A percepção compartilhada entre interlocutores é de que a família Bolsonaro tenta medir o peso de seu nome nas urnas, manter o discurso de perseguição política e fortalecer seu espaço interno, especialmente a influência sobre Michele Bolsonaro. Para esse grupo, o lançamento de Flávio também serviria para valorizar o apoio do bolsonarismo em uma negociação futura.

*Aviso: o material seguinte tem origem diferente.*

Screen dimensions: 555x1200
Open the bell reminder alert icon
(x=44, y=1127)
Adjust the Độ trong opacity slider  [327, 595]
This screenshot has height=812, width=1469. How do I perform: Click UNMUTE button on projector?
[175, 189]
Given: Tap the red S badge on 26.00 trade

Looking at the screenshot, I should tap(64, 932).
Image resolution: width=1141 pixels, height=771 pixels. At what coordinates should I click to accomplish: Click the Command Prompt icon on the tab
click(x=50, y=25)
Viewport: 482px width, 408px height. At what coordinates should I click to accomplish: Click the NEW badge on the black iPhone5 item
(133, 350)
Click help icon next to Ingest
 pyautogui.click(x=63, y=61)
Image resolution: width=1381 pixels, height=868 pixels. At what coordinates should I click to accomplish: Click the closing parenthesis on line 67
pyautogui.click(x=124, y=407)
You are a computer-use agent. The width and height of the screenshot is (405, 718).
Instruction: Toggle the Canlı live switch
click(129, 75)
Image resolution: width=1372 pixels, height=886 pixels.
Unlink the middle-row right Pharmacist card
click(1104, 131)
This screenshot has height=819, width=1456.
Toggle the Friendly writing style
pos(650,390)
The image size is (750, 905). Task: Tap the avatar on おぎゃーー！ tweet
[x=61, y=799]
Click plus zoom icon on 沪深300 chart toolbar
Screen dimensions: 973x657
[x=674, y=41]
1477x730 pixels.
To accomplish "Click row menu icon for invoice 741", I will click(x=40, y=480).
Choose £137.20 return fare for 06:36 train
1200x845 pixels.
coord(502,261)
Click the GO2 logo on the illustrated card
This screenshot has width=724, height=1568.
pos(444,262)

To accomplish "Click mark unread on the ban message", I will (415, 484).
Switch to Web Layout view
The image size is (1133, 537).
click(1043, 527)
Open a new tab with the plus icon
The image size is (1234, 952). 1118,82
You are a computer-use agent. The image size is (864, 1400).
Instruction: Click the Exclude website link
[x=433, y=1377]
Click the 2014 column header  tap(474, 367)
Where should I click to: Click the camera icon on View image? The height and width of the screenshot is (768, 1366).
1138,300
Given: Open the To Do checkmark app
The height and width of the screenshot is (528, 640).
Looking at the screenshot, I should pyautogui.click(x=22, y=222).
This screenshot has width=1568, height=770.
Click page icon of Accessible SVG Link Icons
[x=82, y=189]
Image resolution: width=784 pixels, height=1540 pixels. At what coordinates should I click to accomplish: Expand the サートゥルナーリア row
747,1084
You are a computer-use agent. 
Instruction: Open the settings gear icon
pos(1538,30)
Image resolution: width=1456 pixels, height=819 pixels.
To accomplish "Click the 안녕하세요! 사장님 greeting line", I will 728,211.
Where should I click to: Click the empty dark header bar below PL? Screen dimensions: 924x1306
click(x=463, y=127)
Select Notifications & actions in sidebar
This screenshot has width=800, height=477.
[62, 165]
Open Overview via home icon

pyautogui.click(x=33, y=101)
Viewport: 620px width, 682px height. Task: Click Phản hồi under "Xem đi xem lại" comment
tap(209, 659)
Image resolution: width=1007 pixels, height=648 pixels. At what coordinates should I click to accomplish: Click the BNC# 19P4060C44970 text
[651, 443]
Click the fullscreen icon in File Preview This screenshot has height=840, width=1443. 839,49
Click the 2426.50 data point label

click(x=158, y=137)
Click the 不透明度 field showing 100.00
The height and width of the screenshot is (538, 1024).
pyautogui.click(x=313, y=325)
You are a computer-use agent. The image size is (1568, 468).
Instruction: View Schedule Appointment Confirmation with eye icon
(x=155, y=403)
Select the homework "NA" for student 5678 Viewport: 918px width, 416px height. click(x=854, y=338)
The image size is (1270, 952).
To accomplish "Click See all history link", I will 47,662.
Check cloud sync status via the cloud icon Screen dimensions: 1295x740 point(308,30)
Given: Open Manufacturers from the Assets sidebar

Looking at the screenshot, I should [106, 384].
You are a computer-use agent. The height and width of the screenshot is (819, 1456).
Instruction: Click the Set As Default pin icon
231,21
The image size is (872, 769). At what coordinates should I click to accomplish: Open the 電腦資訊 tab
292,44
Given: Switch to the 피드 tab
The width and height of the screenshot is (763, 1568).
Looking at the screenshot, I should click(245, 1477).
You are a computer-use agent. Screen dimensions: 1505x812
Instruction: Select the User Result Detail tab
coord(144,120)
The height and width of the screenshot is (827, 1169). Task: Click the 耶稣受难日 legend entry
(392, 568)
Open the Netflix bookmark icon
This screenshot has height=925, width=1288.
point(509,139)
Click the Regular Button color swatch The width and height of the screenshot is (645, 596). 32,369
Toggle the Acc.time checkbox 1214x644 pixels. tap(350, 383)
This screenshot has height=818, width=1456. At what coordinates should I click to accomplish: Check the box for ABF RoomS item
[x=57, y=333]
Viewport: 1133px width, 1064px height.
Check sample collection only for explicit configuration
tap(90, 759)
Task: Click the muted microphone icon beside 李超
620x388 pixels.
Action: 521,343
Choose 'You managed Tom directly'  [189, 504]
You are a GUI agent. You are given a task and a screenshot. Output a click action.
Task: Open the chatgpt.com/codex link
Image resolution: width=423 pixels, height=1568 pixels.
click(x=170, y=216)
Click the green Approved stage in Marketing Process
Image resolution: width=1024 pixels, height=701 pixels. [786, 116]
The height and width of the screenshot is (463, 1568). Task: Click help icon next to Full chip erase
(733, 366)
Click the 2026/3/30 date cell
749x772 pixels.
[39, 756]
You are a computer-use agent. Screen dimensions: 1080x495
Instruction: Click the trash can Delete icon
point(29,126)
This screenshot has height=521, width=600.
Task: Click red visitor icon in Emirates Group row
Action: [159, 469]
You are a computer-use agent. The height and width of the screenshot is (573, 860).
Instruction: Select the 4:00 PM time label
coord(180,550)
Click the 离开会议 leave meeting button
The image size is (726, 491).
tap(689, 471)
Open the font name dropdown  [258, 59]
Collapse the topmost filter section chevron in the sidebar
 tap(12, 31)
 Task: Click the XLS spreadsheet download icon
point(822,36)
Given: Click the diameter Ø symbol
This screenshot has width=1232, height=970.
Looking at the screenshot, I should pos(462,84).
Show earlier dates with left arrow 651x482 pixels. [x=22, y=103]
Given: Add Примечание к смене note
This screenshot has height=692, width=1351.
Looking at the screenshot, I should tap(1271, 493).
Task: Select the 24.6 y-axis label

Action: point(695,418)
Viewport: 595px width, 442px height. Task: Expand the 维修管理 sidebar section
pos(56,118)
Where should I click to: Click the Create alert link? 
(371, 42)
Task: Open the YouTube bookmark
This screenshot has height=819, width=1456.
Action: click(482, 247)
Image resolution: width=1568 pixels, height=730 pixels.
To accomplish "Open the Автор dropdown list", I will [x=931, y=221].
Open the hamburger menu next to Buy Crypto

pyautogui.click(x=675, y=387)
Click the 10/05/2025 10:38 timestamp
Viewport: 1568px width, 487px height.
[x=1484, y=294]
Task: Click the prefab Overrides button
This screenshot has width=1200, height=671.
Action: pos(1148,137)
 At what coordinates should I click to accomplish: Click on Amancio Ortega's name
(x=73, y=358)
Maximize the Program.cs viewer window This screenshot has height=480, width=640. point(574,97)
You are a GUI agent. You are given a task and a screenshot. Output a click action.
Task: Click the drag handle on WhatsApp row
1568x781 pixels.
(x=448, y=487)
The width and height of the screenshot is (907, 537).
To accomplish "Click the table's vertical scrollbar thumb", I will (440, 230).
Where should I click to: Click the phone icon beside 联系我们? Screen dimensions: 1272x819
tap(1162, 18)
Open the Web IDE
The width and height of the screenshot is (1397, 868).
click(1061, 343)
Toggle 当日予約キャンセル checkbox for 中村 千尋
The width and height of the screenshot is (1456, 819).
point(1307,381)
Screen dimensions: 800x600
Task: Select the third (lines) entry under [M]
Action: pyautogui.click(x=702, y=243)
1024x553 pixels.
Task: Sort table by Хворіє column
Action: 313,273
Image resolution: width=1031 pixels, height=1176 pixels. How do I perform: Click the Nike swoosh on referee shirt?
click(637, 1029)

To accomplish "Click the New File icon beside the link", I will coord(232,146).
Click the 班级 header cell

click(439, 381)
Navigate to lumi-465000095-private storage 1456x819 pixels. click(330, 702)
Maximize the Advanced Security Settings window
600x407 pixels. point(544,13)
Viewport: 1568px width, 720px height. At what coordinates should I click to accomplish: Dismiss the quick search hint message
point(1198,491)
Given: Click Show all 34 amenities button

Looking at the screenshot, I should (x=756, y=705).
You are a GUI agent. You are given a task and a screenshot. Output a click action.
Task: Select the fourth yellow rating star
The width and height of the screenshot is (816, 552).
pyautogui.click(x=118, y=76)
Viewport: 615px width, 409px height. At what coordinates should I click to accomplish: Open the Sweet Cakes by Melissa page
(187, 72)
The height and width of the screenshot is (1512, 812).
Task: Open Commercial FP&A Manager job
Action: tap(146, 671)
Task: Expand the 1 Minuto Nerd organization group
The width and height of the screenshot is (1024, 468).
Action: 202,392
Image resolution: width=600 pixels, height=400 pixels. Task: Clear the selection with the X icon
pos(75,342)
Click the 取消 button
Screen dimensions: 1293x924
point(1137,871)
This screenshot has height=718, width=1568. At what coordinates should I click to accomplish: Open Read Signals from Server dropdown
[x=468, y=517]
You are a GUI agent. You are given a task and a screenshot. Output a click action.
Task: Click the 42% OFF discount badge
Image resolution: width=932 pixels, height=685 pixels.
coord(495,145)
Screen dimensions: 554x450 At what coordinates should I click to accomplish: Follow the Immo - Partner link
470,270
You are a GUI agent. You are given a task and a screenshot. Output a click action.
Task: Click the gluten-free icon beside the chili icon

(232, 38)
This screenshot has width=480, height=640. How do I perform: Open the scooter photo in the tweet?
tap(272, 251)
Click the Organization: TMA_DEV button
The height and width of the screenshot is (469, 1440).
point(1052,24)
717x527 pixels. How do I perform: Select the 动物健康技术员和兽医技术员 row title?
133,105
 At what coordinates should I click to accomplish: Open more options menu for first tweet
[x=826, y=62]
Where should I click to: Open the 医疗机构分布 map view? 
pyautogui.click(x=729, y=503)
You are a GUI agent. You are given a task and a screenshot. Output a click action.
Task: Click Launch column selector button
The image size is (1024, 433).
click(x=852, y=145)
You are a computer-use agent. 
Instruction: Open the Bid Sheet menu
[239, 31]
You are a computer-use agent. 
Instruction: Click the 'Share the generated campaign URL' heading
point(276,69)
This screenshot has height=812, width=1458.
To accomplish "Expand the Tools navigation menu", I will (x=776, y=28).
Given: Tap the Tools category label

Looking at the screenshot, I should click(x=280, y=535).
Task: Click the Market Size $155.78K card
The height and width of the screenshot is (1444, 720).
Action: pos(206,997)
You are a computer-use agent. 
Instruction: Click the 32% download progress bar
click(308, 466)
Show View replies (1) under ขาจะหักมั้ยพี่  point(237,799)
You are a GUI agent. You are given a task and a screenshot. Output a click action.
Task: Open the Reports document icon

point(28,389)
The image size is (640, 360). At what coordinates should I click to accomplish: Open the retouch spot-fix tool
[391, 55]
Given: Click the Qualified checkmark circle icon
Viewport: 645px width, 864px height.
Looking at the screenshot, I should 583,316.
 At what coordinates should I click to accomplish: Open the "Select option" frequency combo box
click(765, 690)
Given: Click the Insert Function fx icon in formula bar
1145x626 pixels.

Aproximação pública e recuo calculado
A fala de Tarcísio nesta segunda-feira, após três dias de silêncio, foi interpretada por aliados como um movimento duplo. De um lado, ele afaga a família ao manifestar apoio à pré-candidatura de Flávio. De outro, se afasta ao afirmar que haverá outras candidaturas no campo da direita, o que abre margem para sua própria movimentação.
A leitura entre colaboradores diretos é de que o eleitorado não deseja, em 2026, um candidato de oposição a Lula com o sobrenome Bolsonaro nem alguém identificado com o estilo do ex-presidente. A percepção é de que tanto Lula quanto o bolsonarismo representariam uma agenda vinculada ao passado, o que dificultaria a escolha de perfis associados a esses polos.
Pesquisas internas e rejeição baixa
Dados apresentados ao governador indicam que sua taxa de desconhecimento ainda é alta em nível nacional, mas acompanha uma rejeição considerada baixa. Para os aliados, essa combinação cria um espaço competitivo importante, especialmente diante da elevada rejeição de adversários mais conhecidos.
Esse diagnóstico é compartilhado pelo Republicanos, partido de Tarcísio. O presidente da sigla, Marcos Pereira, inclusive decidiu não comparecer à reunião com Flávio Bolsonaro e lideranças do Centrão na noite de segunda-feira, gesto interpretado como sinal de desconforto e distanciamento.